兄長對他推崇至極,若不是他的話,甚至沒有血衣軍起事。
兄長的許多思想綱領,都是這人傳授於他的。
這樣的人,就算是不入血衣軍,也不可能忠誠於幹元。
他朝著明辰湊了湊,說道:“明大人可知,我兄已在梧州逍遙城立國稱帝,國號大齊。”
“嗯?”
明辰聞言一愣,他確實不知道這事兒。
他不是仙神,做不到事事明瞭。
這個時代沒有手機,訊息傳遞是很慢的。
“這就稱帝了?”
明辰皺了皺眉頭:“臭棋!”
蕭宇在的時候,汪槐可以稱帝,那個時候裂土封王稱帝其實還可以。
這個時候稱帝就尷尬了些。
蕭正陽不是蕭宇,名聲差別可太大了。
“誰讓你兄長稱帝的?”
汪柳:……
天下能這般說他兄長的,估計也就這人了吧。
汪柳回道:“九鬼之一,佔星鬼。”
“佔星?是什麼奇人異士麼?”
汪柳沉默了片刻,說道:“是。”
明辰是他們兄弟的恩人,兄長怎麼想的他不知道,但他不會對明辰有所保留。
明辰搖了搖茶杯,杯中茶葉上下飄搖,問道:“你以為如何?”
汪柳抿了抿唇:“我兄不知舊王崩殂。”
血衣軍就是靠反蕭宇這一無道昏君起的勢,現在蕭宇死了,討伐的目標消失了。
即位的是蕭正陽,是一名聲極好的賢明太子。
太子若是長命,那血衣軍豈不是就尬在這裡了。
這時候稱帝,就不是為了萬民,就明晃晃的是為了自己主宰天下的野心,民眾只不過是他的刀劍。
再怎麼煳弄底層之人?
大義可是血衣軍的基本盤。
即便是汪柳,也覺得自己的兄長此事過於倉促武斷了。
有舍有得,但他也不覺兄長做的錯了。
血衣成勢,稱帝怎麼了?
在地位上可以跟幹皇平起平坐,正大光明的爭奪江山。
兄長可能是覺得形勢所迫,再不稱帝就晚了。
明辰挑了挑眉:“那個什麼佔星鬼?他不知?”
早不來,晚不來,偏偏這時候來。
明辰覺得汪槐的人有點問題。
“……”
汪柳為自己的兄長找補道:“明大人,形勢所迫,血衣軍已無路可走,不如就這樣昭告天下,分庭抗禮吧。”

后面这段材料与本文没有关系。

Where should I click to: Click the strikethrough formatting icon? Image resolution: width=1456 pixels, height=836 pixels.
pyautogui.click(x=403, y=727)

“那你們就不會以清君側的名義麼?朝堂群臣淨是些爭權奪利,魚肉百姓之人,你們就不會打著除了這些人的名義麼?非得稱帝?”
稱帝割據,那可就絕了選擇的餘地,把路都走窄了。
幹元已經五百多年了,這五百多年的思想觀念可是深入了人心的。
這個名義上的稱號,真就這麼重要麼?
汪槐是思想出問題了。
“明大人可是心繫我血衣軍?”
然而汪柳聞言卻是並不生氣,反而是雙眼放光,有些期待的看著明辰。
明辰的事蹟,再加上他現在寥寥幾句話,充分證明了他的能力。
他現在萬分相信,當初兄長跟他說的,得到了明辰就可以得到天下這句話。
明辰聳了聳肩:“我不過是出於對你兄長朋友之間的關心罷了!”
血衣軍和蕭歆玥已經無法共存。
可以操作的空間少了,明辰只是覺得自己的投資跌了。
拋開別的不談,他覺得汪槐還是個很不錯的人。
敬重是相互的,汪槐敬他,明辰其實也敬這人的魄力和勇敢。
汪槐是可以在歷史上留下姓名的豪傑。
但是,現在看來,豪傑落幕的風,似乎已經颳了起來。
明辰為此感到遺憾。
汪柳有些不甘問道:“明大人……當真不願意加入我血衣軍嗎?”
雖說有諸多弊端,實力也稍弱,但血衣軍無論如何,看起來也比現在的幹元強很多吧?
血衣軍是青蔥崛起的青年,而幹元已然垂垂老矣。
汪柳真的有信心,他們可以改朝換代,取而代之。
明辰只是搖了搖頭。
汪柳咬了咬牙,緊緊的看著明辰:“明大人,我兄託我給你帶話。”
“若是你願意加入血衣軍。”
“日後我軍推翻幹元,改朝換代,我兄願與明大人共坐這天下。”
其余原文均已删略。